A surviving spouse has a right to claim the elective share but does not have an obligation to seek the elective share. For instance, a spouse may already be set to receive more than thirty percent of the elective estate, or a spouse may be satisfied with what has been left to them (even if less than thirty percent of the elective estate).
Apart from a very limited exception, the deadline to file a proper election is the earlier of (1) six months after the date of service of a copy of the notice of administration (which is a document served during probate administration); or (2) two years after the date of the decedent’s passing.
Once it is determined that a surviving spouse has a right to the elective share and desires an elective share, it is necessary to determine the size of the augmented estate so that all interested parties know what thirty percent equals in terms of a dollar value. The following is an abbreviated, simplified list of what is included:
The decedent’s “probate estate” meaning that which is controlled by their Last Will and Testament.
The decedent’s interest in their protected homestead property.

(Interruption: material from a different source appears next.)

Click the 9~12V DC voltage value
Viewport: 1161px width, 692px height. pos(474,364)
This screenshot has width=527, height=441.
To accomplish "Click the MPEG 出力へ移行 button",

The decedent’s ownership interest in accounts or securities registered in “Pay On Death,” “Transfer On Death,” “In Trust For,” or co-ownership with right of survivorship form.
The decedent’s fractional interest in jointly held property (other than accounts or securities).
Property transferred by the decedent to the extent that at the time of the decedent’s death the transfer was revocable (such as a revocable trust).
The decedent’s beneficial interest in the net cash surrender value of any policy of insurance on their life.
Pension and retirement accounts.
Property transferred during the 1-year period preceding the decedent’s death.
As example, if the value of the elective estate is $1,000,000.00 then the elective share is $300,000.00.
In satisfying the elective share, Florida law provides that property interests included in the elective estate that pass or have passed to or for the benefit of the surviving spouse are counted against the amount owed. For instance, if the elective share amount is $300,000.00, and the surviving spouse is going to receive $250,000.00 from the probate estate, then only $50,000.00 is still owed. The issue is that the remaining $50,000.00 comes from other assets designated to go elsewhere (such as to other family members)
The elective share is a very powerful spousal right and yet it is not well known to the average person. Many people think that simply providing for a spouse is enough, or that a verbal agreement as to an appropriate amount is the end of the story. The possibility of an elective share claim should always be factored into estate planning so that appropriate provisions are made, legally recognized waivers are secured (if desired), and clients can ensure their assets are not reallocated after their death.